• Artigo:
Viver é a coisa mais rara do mundo. A maioria das pessoas apenas existe

Viver é a coisa mais rara do mundo. A maioria das pessoas apenas existe

Como é possível viver sem estar vivo? Manter-se de rancor sem um pingo de ternura e alegria? Tem pessoas que sobrevivem em um mar de lamúria, que transformam a vida em uma perda de tempo e faz de cada segundo uma obrigação de existir. Gente que parece ter ingerido um veneno em dose insuficiente para matar de uma só vez, então se arrasta, se contorce. E não adianta lhes falar de amor ou do dia lindo que está lá fora… Nada, absolutamente nada é capaz de arrancar a nuvem de tempestade sobre as suas cabeças.

Às vezes eles até espiam o colorido através das suas frestas, mas o cansaço de respirar e o desânimo por existir são maiores do que qualquer sopro de vida que alguém possa lhes oferecer gratuitamente.

Parece que estão à espera de um milagre, de um navio de resgate que irá lhes salvar da própria presença, que serão pescados para uma ilha dos milagres e, assim, poderão voltar a ser como foram um dia ou, quem sabe, se transformarão no que gostariam de ser. O curioso é que essas pessoas não fazem nada para sair do naufrágio no qual se encontram. O que eles não percebem é que a inércia não traz mudança.

Ora, infelizes somos todos nós, eu aqui e você aí. Sentimos raiva, nos indignamos com as reviravoltas da vida, por tantas vezes somos injustiçados, usados, descartados, inutilizados. Acreditamos em quem não deveríamos, desconfiamos de quem não merece a nossa cisma. Fomos traídos, nos decepcionamos, aproveitaram da nossa boa fé, nos acusaram impropriamente. OK, a vida não é um mar de rosas. E não é mesmo. Mas que as infelicidades e infortúnios não se sobreponham às alegrias e conquistas.

• Enunciado da tarefa:
Transcreva o trecho do artigo que começa em "Às vezes eles" e segue até "não traz mudança.", substituindo "naufrágio" por "abismo". Responda com base apenas no artigo.

• Seção de dados:

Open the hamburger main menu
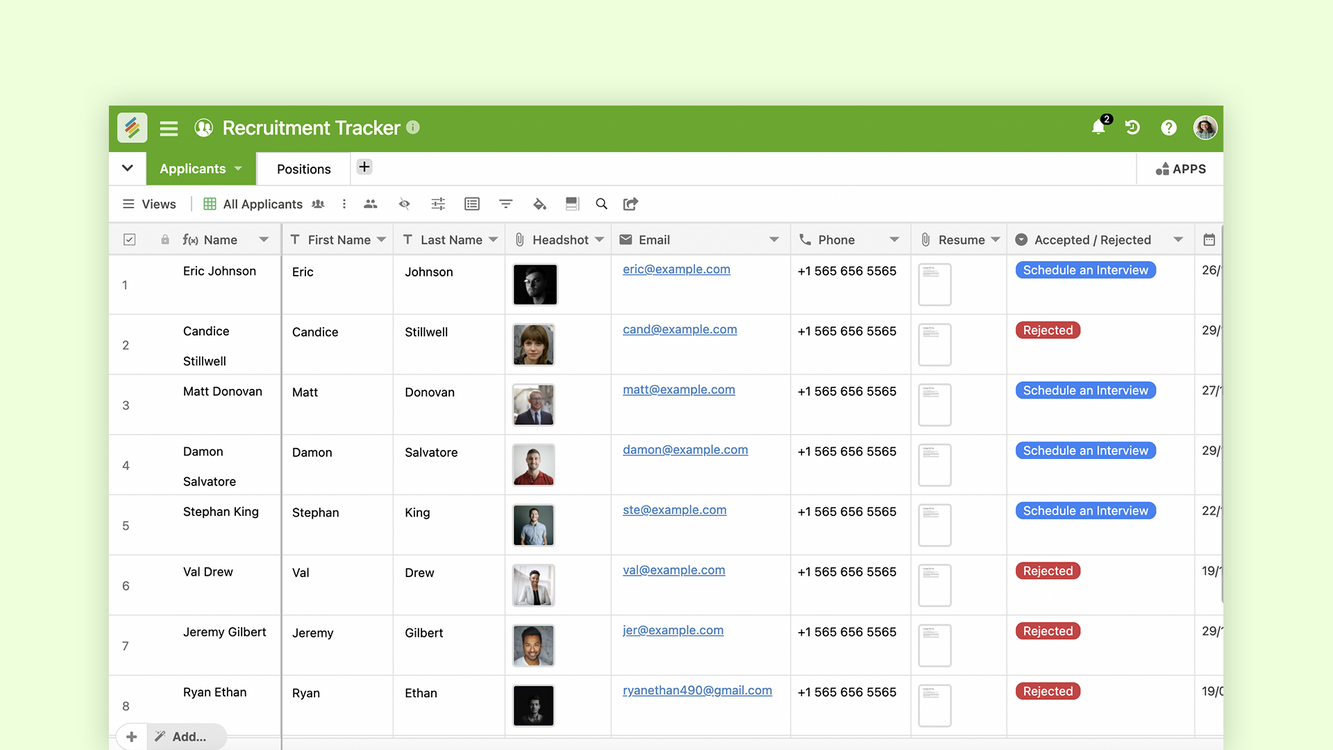(169, 128)

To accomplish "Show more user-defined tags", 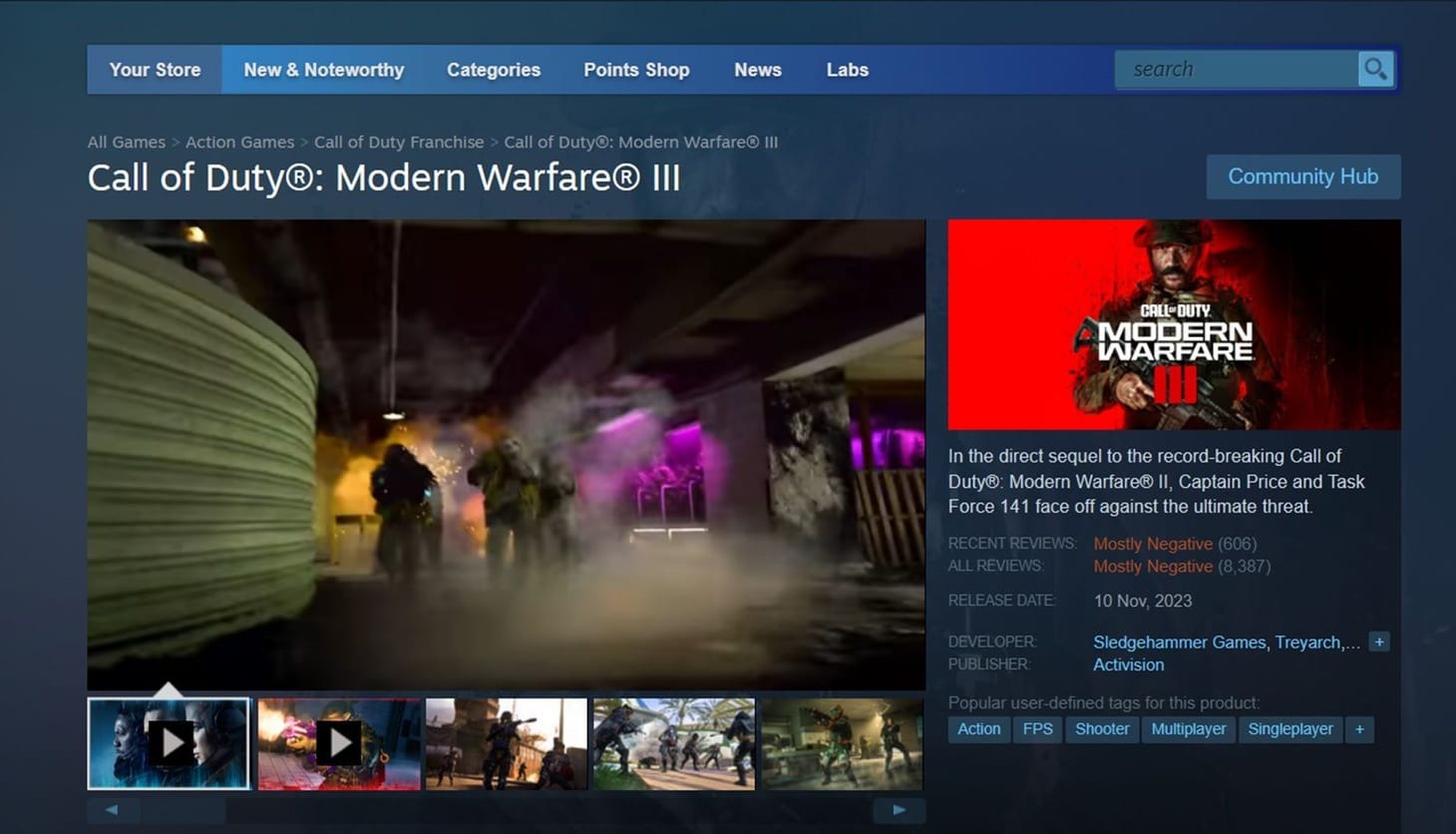I will (x=1359, y=729).
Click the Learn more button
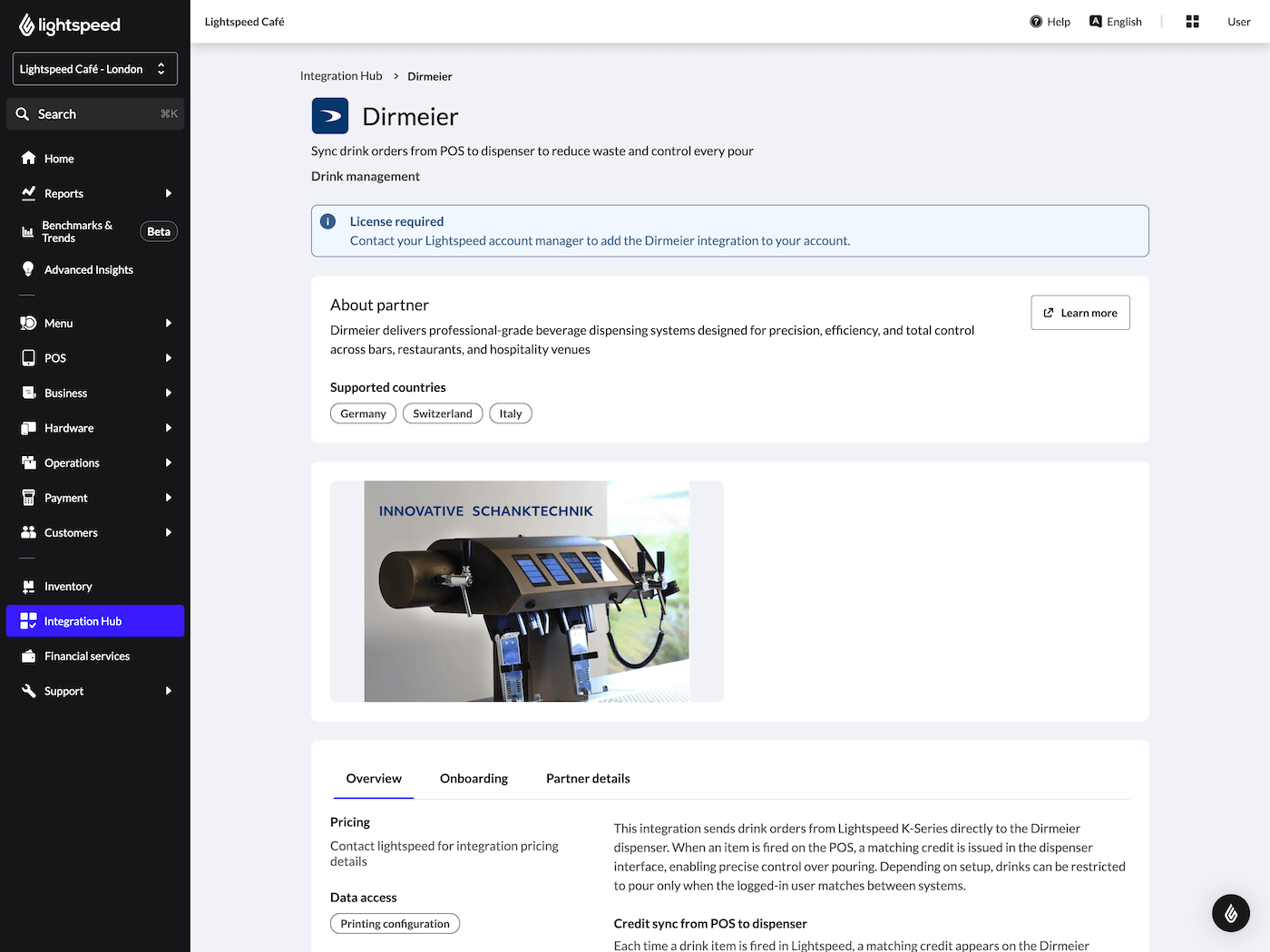Viewport: 1270px width, 952px height. (x=1080, y=312)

• Resposta da tarefa:
Às vezes eles até espiam o colorido através das suas frestas, mas o cansaço de respirar e o desânimo por existir são maiores do que qualquer sopro de vida que alguém possa lhes oferecer gratuitamente.

Parece que estão à espera de um milagre, de um navio de resgate que irá lhes salvar da própria presença, que serão pescados para uma ilha dos milagres e, assim, poderão voltar a ser como foram um dia ou, quem sabe, se transformarão no que gostariam de ser. O curioso é que essas pessoas não fazem nada para sair do abismo no qual se encontram. O que eles não percebem é que a inércia não traz mudança.